Introduction
Pull requests (PRs) are the lifeblood of code review, but when they grow from a single line fix to thousands of files and millions of lines, performance can suffer. This guide walks you through the strategies used to keep the Files changed tab fast and responsive, even for the largest PRs. By following these steps, you'll learn how to tackle rendering bottlenecks, memory bloat, and interaction latency.

What You Need
- A React-based codebase for diff rendering (like GitHub's Files changed tab)
- Performance profiling tools (e.g., Chrome DevTools, Lighthouse, INP measurements)

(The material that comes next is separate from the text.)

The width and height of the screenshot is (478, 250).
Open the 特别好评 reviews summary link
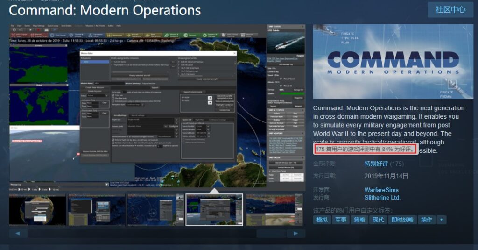coord(376,164)
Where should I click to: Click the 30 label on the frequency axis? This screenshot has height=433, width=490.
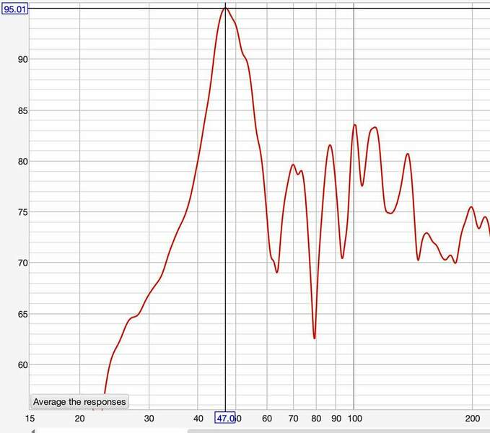(149, 418)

- Understanding of virtual scrolling and DOM virtualization concepts
- Access to a test environment with large PRs (e.g., 10,000+ files or 1M+ lines)
- Familiarity with React
keyprops, memoization, and component refactoring
Step-by-Step Improvement Process
Step 1: Measure Baseline Performance
Before making any changes, collect metrics for extreme cases. Use Chrome DevTools to capture JavaScript heap size, DOM node count, and Interaction to Next Paint (INP) scores. For example, baseline measurements showed JS heap >1 GB, DOM nodes >400,000, and high INP. Document these for comparison.
Step 2: Optimize Diff-Line Components
Focus on the core diff rendering. Reduce unnecessary re-renders by memoizing components with React.memo and using stable key props. Avoid inlining functions in JSX. Optimize the diff-line component to only re-render when its content actually changes. This keeps medium and large reviews fast while preserving native find-in-page functionality.
Step 3: Implement Graceful Degradation with Virtualization
For the largest PRs, adopt virtual scrolling (e.g., using libraries like react-window or react-virtuoso). Only render the lines visible in the viewport plus a small overscan buffer. This limits DOM nodes to a few hundred instead of hundreds of thousands. Ensure that the diff still loads progressively while interactions remain responsive. Use a threshold (e.g., PR size > 1000 files) to switch to virtualized rendering automatically.
Step 4: Invest in Foundational Rendering Components
Refactor shared components (e.g., diff decorations, file headers, syntax highlighting) to avoid expensive calculations on every render. Use useMemo and useCallback to cache derived data. Batch DOM updates with ReactDOM.flushSync where appropriate. These improvements compound across all PR sizes, making even small PRs snappier.

Step 5: Monitor and Tune Memory Consumption
Reduce memory footprint by unmounting off-screen components in virtualized views. Avoid storing large objects in React state or refs. Use WeakMap for caching computed styles. After optimization, verify that JS heap stays under 200 MB for extreme PRs and DOM nodes drop below 5,000.
Step 6: Validate INP Scores and User Feedback
Re-measure INP scores to ensure they fall below the 'good' threshold (e.g., 200 ms). Test on low-end devices and throttled networks. Collect user feedback on perceived lag. Iterate on any remaining bottlenecks.
Tips for Success
- Start with profiling: Always baseline before optimizing—without data, you'll guess wrong.
- Avoid silver bullets: No single technique works for all sizes; combine strategies as shown.
- Test with real-world PRs: Synthetic benchmarks may miss edge cases like syntax highlighting or images in diffs.
- Prioritize responsiveness over completeness: Graceful degredation is better than frozen UI.
- Use internal anchor links to jump to each step: Step 1, Step 2, etc.
- Document trade-offs: Virtualization may break find-in-page; you might need a hybrid approach or a fallback.